A simple implementation of the Volland-Stern electric field model (Volland, 1973; Stern, 1975).

The electric field model here is only defined in the equatorial plane around the Earth, where any vertical component returns is filled with zeros.

The implementation of this model is based on that used by Zhao et al. 2017.

Installation

Install using this Github repo:

git clone https://github.com/mattkjames7/vsmodel
cd vsmodel

then either using setup.py:

python3 setup.py install --user

or by creating a wheel:

python3 setup.py bdist_wheel
pip3 install dist/vsmodel-x.x.x-py3-none-any.whl --user

where x.x.x should be replaced with the current version number.

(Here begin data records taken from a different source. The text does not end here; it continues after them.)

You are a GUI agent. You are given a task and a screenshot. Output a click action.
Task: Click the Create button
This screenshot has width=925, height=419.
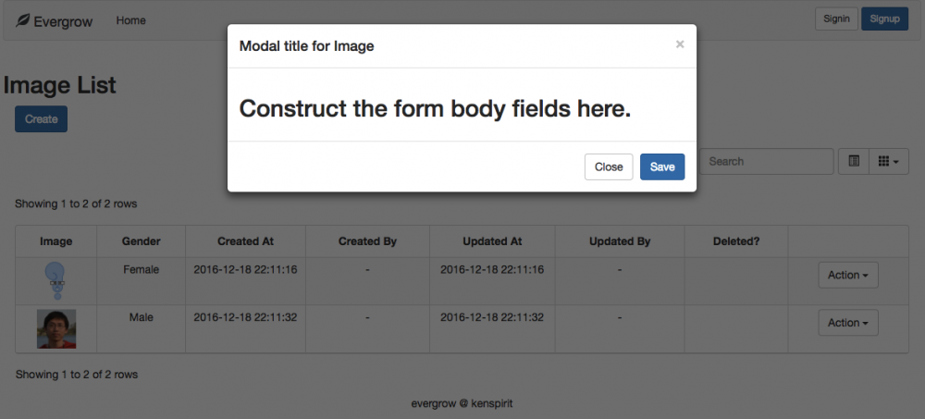pos(41,119)
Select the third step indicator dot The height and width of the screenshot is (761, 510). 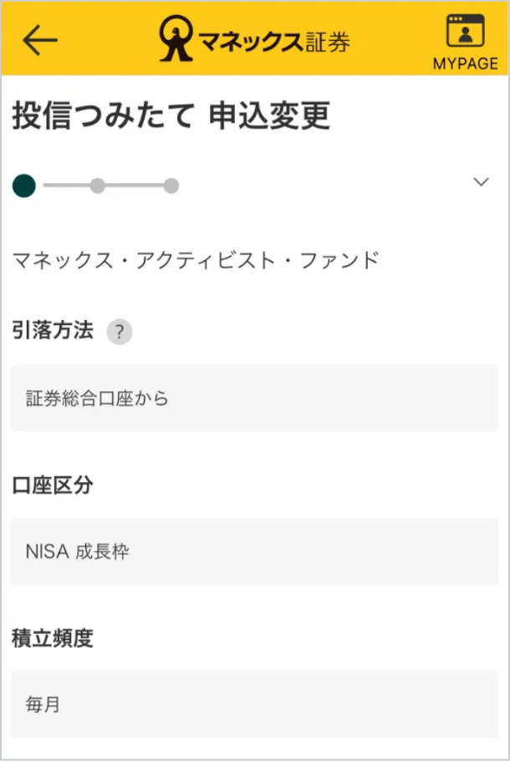[x=171, y=185]
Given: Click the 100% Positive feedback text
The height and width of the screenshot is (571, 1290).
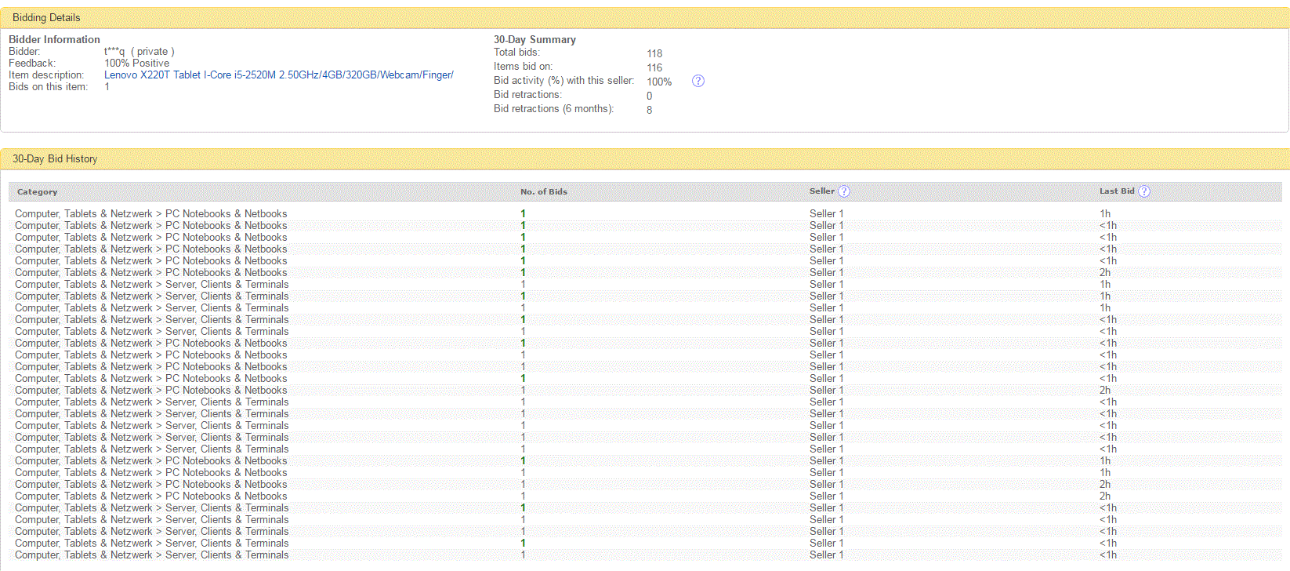Looking at the screenshot, I should coord(136,64).
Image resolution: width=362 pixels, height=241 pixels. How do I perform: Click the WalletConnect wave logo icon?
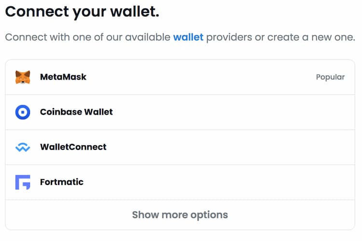pos(23,147)
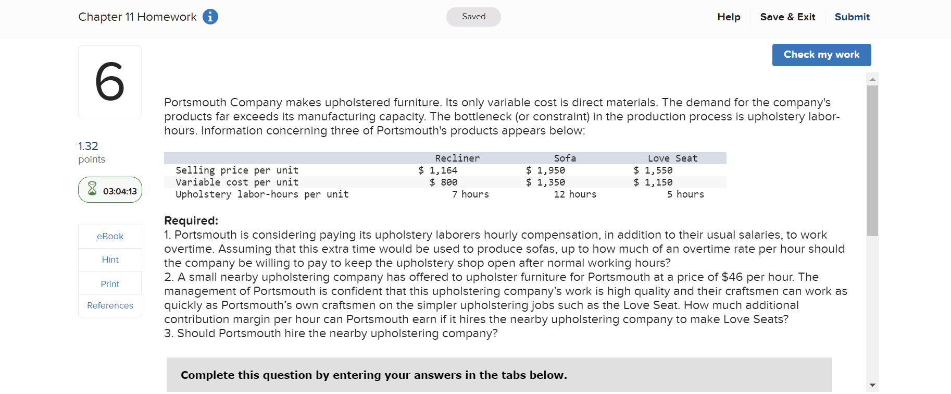Open the information tooltip next to Chapter 11 Homework

click(x=210, y=17)
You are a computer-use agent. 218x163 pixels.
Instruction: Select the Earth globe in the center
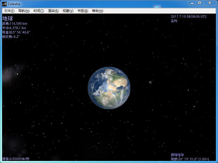pyautogui.click(x=109, y=88)
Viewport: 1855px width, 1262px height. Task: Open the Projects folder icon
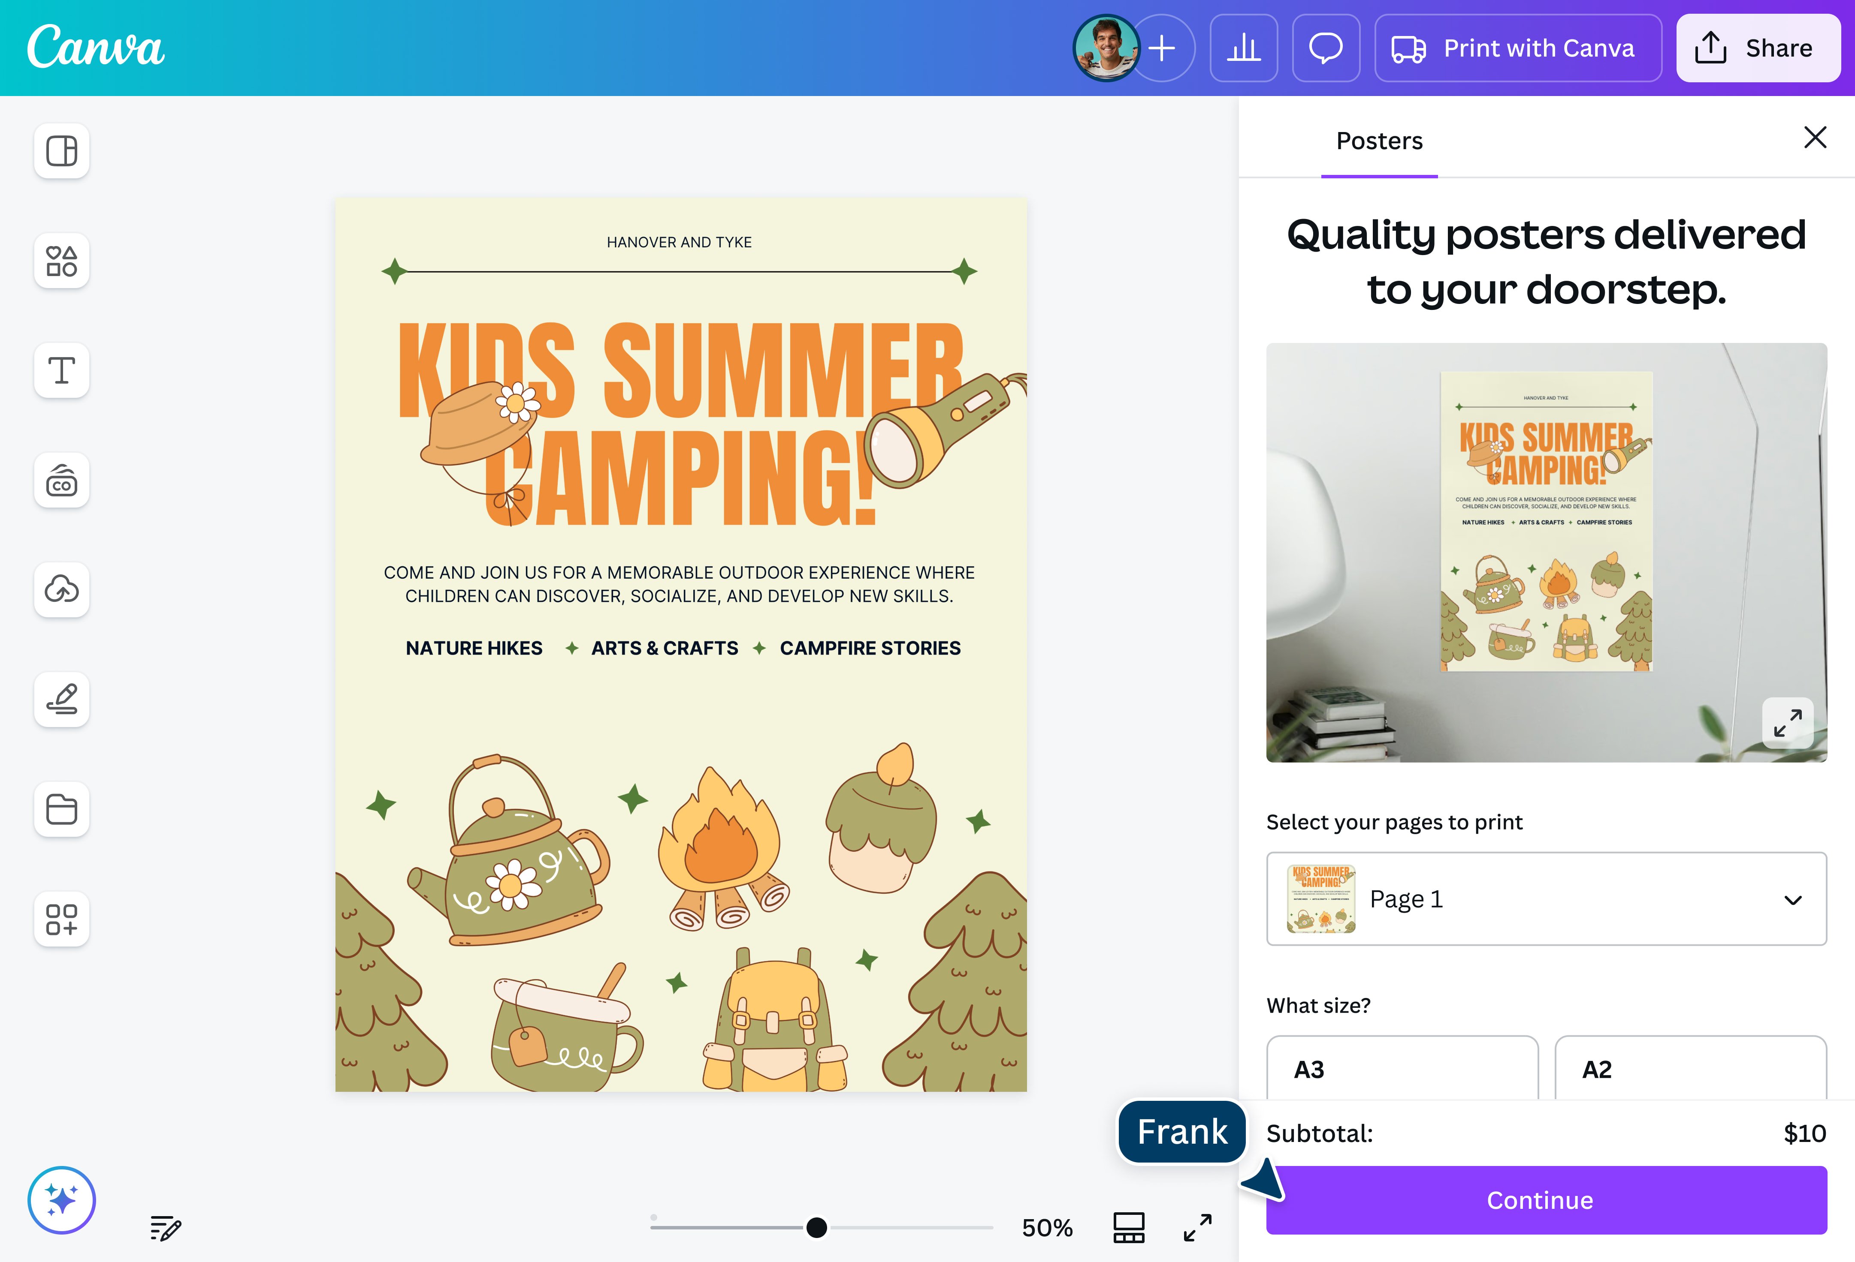pos(61,809)
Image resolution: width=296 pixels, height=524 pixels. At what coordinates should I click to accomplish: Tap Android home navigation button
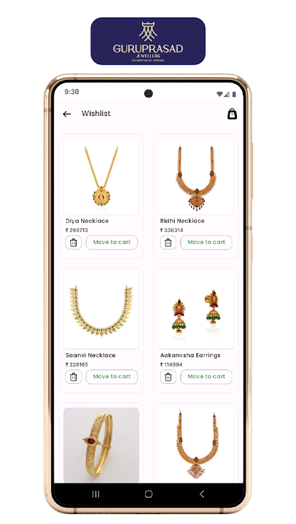point(149,494)

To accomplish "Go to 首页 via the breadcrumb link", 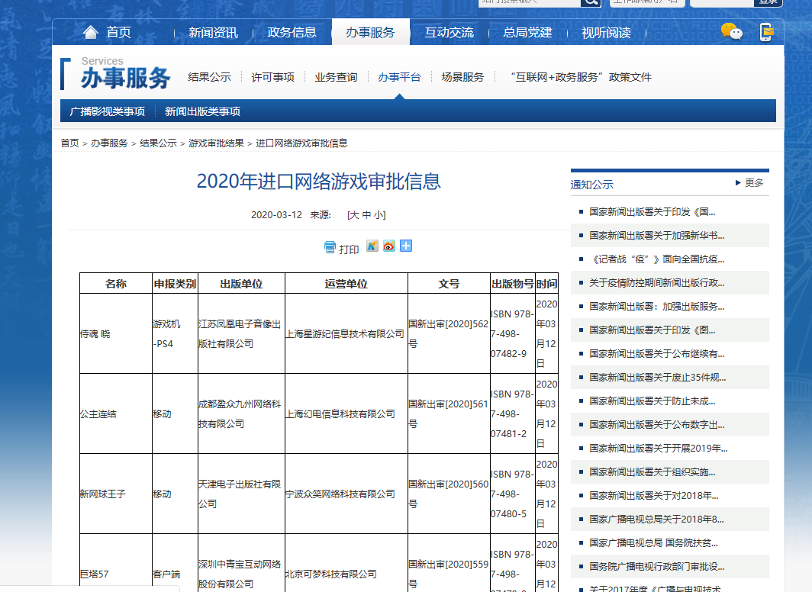I will 69,142.
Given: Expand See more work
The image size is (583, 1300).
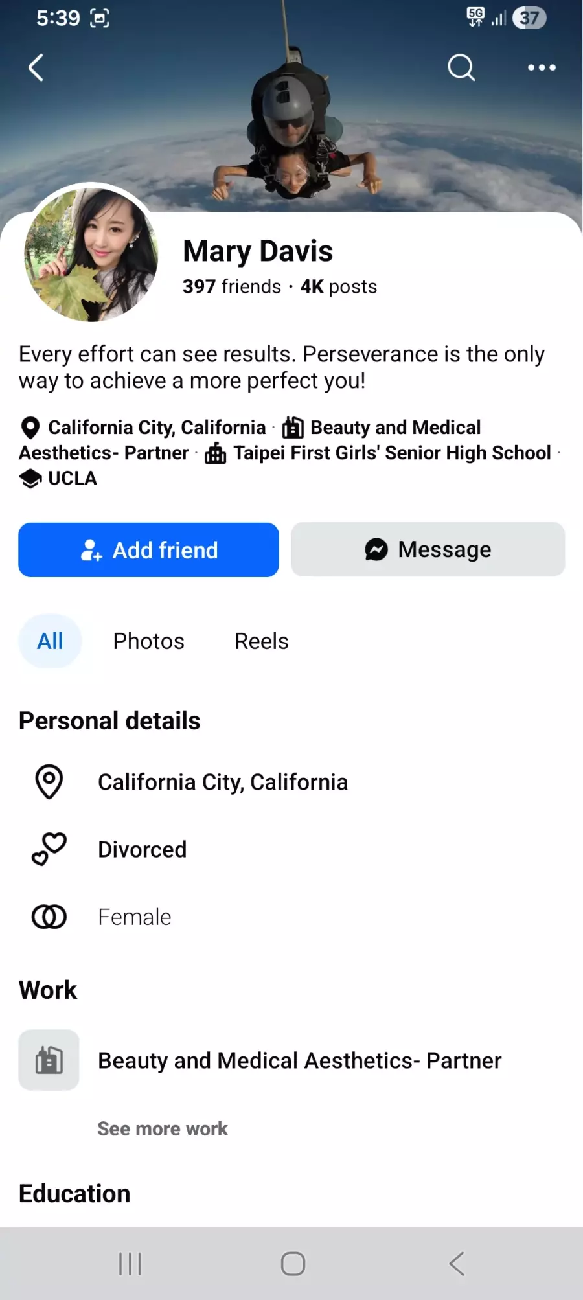Looking at the screenshot, I should (163, 1129).
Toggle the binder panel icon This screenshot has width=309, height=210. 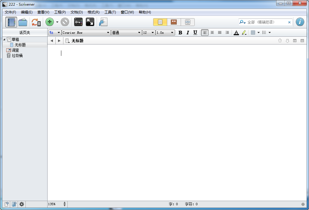pyautogui.click(x=11, y=22)
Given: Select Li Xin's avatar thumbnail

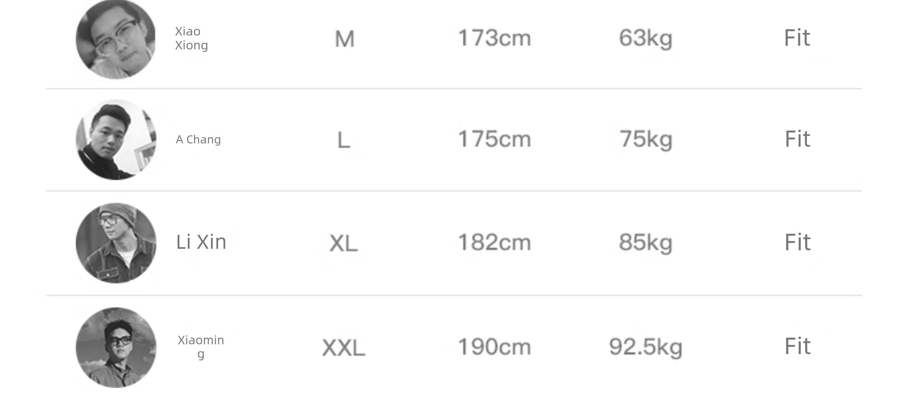Looking at the screenshot, I should click(x=116, y=243).
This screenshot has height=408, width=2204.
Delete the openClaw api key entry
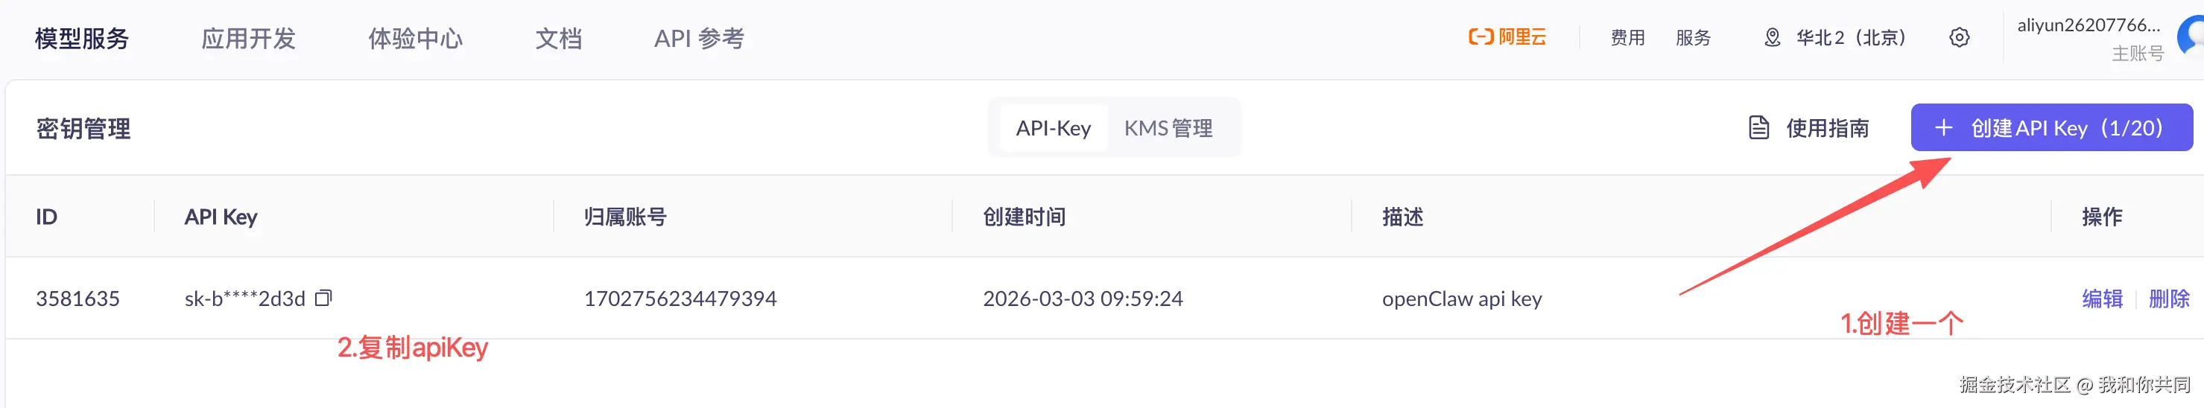[2168, 299]
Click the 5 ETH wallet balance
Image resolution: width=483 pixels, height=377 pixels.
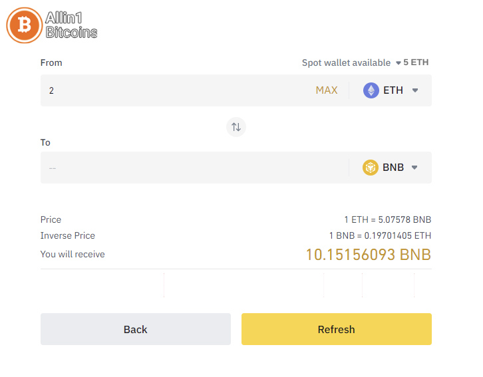click(x=416, y=63)
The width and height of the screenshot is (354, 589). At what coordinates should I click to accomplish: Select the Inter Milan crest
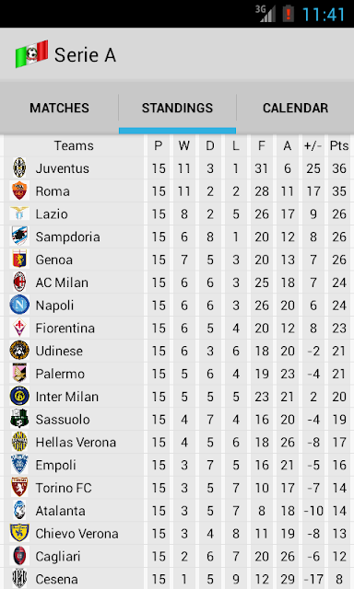[19, 397]
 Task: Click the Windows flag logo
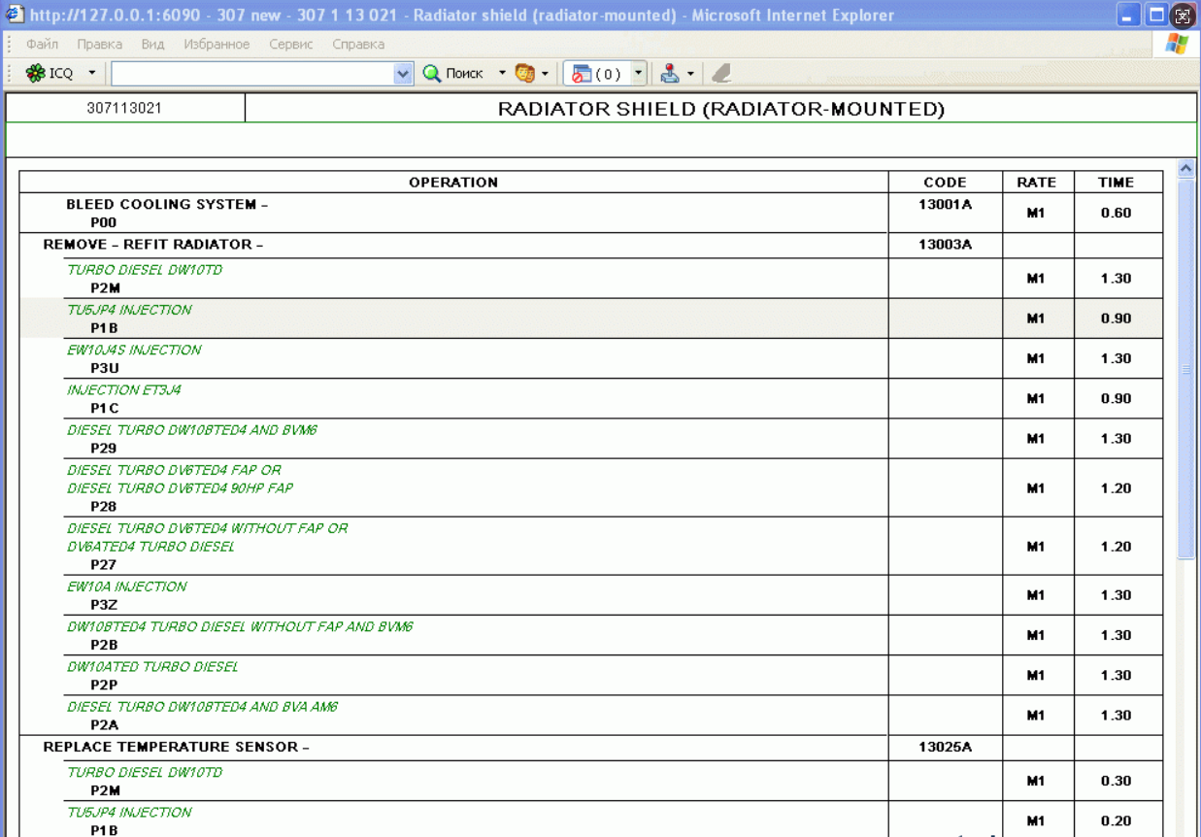(1177, 44)
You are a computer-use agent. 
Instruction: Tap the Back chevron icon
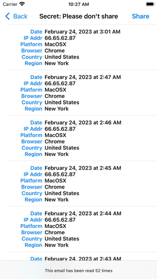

Alternatively, install using pip3:

pip3 install vsmodel --user

Usage

There are two functions which can be used to calculate the model electric field, one using polar coordinates and the other using the Cartesian Solar Magnetic (SM) coordinate system:

import vsmodel

#the Cartesian model
Ex,Ey,Ez = vsmodel.ModelCart(x,y,Kp)

#the polar model
Er,Et,Ep = vsmodel.ModelPol(r,phi,Kp)

where Kp is the Kp index; x and y are the Cartesian coordinates in the magnetic equatorial plane (in RE, where RE=6378 km); r and phi are the equatorial radial distance from the centre of the Earth (in RE) and the azimuthal angle (phi=0.0 at noon, in radians). Both functions return the electric field in units of mV/m

Plotting the model

The function vsmodel.PlotModelEq will plot the V-S model potential, electric field, a dipole magnetic field and the ExB velocity in the equatorial plane, e.g.:

import vsmodel
import matplotlib.pyplot as plt
plt.figure(figsize=(9,8))
ax0 = vsmodel.PlotModelEq('E',Kp=1.0,maps=[2,2,0,0],fig=plt,fmt='%4.2f',scale=[0.01,10.0])
ax1 = vsmodel.PlotModelEq('E',Kp=5.0,maps=[2,2,1,0],fig=plt,fmt='%4.2f',scale=[0.01,10.0])
ax2 = vsmodel.PlotModelEq('V',Kp=1.0,maps=[2,2,0,1],fig=plt,scale=[100.0,100000.0])
ax3 = vsmodel.PlotModelEq('V',Kp=5.0,maps=[2,2,1,1],fig=plt,scale=[100.0,100000.0])
ax0.set_title('$K_p=1$')
ax2.set_title('$K_p=1$')
ax3.set_title('$K_p=5$')
ax1.set_title('$K_p=5$')
plt.tight_layout()

Which should produce this:

vsexample.png

Alternatively, we can plot the model vectors as a field of arrows:

import vsmodel
import matplotlib.pyplot as plt
plt.figure(figsize=(9,8))
ax0 = vsmodel.PlotVectorEq('E',Kp=1.0,maps=[2,2,0,0],fig=plt,fmt='%4.2f',scale=[0.01,10.0])
ax1 = vsmodel.PlotVectorEq('E',Kp=5.0,maps=[2,2,1,0],fig=plt,fmt='%4.2f',scale=[0.01,10.0])
ax2 = vsmodel.PlotVectorEq('V',Kp=1.0,maps=[2,2,0,1],fig=plt,scale=[100.0,100000.0])
ax3 = vsmodel.PlotVectorEq('V',Kp=5.0,maps=[2,2,1,1],fig=plt,scale=[100.0,100000.0])
plt.tight_layout()

which produces:

vsvector.png

Notes on the coordinate systems

SM

The Solar Magnetic (SM) coordinate system is defined such that the z-axis is aligned with the Earth's magnetic dipole; the x-axis lies in the plane which contains both the Earth-Sun line and the dipole axis (the x-axis points close-ish towards the Sun); the y-axis completes the right-handed set and points approximately in the opposite direction to that of the Earth's orbital motion around the Sun.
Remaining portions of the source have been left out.